--- Records supplied ---
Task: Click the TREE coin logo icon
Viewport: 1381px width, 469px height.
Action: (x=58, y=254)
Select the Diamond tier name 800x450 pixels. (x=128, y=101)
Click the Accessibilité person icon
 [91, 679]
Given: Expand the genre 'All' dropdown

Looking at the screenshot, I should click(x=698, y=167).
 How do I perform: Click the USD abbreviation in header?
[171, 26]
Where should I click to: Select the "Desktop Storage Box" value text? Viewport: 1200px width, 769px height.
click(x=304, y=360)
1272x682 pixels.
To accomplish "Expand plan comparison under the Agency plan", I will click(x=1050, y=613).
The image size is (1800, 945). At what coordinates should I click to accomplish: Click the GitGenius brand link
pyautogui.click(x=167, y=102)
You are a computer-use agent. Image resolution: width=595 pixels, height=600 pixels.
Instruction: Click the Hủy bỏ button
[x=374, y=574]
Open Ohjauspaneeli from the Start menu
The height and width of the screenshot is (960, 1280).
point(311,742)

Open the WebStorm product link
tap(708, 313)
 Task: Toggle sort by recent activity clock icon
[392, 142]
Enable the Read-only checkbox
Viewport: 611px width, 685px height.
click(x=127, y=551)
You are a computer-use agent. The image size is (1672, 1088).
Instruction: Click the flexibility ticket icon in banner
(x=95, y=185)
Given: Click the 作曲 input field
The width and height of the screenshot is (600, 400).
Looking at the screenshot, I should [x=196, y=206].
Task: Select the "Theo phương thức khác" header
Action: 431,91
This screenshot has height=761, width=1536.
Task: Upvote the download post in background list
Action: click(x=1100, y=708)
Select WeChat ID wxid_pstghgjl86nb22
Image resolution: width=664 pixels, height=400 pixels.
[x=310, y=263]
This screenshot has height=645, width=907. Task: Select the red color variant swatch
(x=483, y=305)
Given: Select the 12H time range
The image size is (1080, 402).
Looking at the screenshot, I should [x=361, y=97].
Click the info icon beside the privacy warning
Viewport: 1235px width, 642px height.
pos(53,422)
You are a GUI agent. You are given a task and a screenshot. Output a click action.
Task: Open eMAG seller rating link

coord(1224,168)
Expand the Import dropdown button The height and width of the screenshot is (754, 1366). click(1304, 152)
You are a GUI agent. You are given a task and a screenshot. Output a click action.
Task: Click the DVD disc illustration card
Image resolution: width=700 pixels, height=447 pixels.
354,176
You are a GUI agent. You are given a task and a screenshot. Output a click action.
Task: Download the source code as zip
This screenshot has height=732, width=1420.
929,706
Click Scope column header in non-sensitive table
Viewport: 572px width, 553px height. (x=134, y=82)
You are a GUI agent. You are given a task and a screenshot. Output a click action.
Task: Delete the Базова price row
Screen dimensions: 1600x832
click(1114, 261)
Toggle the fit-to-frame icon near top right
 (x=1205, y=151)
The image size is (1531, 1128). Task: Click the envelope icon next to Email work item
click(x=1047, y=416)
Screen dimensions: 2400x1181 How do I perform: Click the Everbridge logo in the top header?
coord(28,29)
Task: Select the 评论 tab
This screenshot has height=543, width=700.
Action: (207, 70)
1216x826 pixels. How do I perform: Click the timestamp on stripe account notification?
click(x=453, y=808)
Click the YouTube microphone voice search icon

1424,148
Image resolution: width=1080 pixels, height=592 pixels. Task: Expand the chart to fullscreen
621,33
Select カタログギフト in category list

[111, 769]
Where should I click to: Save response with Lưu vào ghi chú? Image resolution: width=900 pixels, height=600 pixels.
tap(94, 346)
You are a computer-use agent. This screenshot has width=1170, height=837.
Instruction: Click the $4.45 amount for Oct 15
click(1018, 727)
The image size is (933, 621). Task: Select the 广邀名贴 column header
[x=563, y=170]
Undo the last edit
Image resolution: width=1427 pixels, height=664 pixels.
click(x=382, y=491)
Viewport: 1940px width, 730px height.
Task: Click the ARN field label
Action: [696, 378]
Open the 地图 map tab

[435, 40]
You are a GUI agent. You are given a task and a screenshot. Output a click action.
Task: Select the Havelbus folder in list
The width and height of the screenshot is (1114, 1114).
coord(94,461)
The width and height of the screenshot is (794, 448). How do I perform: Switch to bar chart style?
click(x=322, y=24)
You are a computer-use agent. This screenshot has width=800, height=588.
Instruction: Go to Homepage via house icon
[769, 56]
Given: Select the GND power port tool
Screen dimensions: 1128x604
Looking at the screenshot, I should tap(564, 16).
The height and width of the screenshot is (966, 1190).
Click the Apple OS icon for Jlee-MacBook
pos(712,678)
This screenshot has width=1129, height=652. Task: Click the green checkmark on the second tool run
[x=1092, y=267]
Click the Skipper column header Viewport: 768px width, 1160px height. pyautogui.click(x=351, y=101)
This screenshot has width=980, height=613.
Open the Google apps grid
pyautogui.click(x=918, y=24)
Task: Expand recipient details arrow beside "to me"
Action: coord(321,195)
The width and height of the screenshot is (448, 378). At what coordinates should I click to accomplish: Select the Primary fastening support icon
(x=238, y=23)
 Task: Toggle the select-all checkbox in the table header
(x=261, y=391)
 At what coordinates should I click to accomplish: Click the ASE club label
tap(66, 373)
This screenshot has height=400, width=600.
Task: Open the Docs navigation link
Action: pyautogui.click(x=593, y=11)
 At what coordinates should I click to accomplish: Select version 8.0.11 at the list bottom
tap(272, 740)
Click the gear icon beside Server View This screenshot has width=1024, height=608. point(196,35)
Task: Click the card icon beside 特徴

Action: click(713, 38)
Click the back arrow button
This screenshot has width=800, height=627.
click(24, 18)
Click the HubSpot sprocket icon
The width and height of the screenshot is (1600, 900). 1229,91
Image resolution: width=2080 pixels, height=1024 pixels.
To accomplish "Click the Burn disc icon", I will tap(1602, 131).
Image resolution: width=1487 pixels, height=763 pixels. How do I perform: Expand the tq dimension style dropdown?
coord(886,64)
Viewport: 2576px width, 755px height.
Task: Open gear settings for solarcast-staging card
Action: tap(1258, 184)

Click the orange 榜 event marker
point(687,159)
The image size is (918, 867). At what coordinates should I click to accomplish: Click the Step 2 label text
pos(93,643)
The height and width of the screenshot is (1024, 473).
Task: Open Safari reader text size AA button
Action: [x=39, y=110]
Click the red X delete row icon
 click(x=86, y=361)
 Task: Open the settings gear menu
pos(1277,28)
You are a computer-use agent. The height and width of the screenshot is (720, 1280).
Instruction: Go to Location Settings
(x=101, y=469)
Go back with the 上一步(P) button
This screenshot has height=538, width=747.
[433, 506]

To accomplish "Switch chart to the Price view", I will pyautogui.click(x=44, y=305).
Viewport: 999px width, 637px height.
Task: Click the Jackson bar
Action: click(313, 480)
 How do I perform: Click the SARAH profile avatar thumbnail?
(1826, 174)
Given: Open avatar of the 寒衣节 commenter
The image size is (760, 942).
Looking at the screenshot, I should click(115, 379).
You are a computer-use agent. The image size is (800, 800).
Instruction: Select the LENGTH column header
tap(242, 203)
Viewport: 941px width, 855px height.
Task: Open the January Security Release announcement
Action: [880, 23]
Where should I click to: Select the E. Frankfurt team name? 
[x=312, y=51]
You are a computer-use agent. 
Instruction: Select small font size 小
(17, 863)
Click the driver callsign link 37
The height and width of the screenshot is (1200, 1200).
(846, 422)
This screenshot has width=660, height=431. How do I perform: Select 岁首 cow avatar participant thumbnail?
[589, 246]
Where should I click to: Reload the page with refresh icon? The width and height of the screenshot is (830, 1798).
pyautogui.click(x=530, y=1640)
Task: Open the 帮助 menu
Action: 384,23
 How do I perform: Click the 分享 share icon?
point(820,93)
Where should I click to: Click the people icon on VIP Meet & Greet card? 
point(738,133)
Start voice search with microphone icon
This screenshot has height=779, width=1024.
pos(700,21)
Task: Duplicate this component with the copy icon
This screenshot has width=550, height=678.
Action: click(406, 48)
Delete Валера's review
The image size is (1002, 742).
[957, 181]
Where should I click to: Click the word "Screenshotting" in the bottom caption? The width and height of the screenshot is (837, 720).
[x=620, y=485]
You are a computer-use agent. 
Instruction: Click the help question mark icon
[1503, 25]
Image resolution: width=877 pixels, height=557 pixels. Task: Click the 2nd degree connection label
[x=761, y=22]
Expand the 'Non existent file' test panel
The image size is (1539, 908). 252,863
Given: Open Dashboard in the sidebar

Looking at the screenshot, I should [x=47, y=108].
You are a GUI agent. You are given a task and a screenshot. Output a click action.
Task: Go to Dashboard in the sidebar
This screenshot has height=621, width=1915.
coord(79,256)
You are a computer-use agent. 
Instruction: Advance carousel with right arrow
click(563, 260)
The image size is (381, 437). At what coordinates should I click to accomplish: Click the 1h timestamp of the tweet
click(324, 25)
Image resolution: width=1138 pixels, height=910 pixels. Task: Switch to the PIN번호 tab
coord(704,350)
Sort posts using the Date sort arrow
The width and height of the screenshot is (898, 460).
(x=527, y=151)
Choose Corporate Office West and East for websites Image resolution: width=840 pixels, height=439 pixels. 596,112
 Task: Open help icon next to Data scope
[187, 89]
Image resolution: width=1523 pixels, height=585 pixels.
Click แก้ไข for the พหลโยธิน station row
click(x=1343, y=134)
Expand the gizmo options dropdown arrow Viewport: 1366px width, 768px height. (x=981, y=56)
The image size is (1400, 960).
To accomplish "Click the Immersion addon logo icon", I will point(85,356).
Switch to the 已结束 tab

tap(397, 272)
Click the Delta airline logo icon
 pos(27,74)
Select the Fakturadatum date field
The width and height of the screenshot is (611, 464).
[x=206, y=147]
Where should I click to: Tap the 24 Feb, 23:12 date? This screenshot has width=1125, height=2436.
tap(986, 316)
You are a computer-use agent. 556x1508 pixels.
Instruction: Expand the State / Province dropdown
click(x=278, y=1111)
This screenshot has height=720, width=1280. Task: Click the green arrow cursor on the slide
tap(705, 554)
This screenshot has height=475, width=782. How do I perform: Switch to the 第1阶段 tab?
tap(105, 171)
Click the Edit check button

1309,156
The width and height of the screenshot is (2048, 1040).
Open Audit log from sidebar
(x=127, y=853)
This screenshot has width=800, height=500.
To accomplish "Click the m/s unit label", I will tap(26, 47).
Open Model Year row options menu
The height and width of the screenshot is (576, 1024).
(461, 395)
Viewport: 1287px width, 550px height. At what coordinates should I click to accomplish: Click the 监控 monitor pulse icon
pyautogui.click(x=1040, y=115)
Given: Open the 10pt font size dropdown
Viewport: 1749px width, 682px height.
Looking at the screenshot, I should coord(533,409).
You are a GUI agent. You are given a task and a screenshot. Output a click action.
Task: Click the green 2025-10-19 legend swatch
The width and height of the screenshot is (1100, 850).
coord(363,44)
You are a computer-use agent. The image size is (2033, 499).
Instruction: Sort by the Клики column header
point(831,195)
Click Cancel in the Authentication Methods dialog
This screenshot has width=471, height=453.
---
▶ [What to work on]:
Your answer must be the data above, copied exactly from its first line through the line containing "You are a computer-use agent. Image", and nothing more.

▶ [Response area]:
Task: Click the TREE coin logo icon
Viewport: 1381px width, 469px height.
Action: (x=58, y=254)
Select the Diamond tier name 800x450 pixels. (x=128, y=101)
Click the Accessibilité person icon
 [91, 679]
Given: Expand the genre 'All' dropdown

Looking at the screenshot, I should click(x=698, y=167).
 How do I perform: Click the USD abbreviation in header?
[171, 26]
Where should I click to: Select the "Desktop Storage Box" value text? Viewport: 1200px width, 769px height.
click(x=304, y=360)
1272x682 pixels.
To accomplish "Expand plan comparison under the Agency plan", I will click(x=1050, y=613).
The image size is (1800, 945). At what coordinates should I click to accomplish: Click the GitGenius brand link
pyautogui.click(x=167, y=102)
You are a computer-use agent. Image resolution: width=595 pixels, height=600 pixels.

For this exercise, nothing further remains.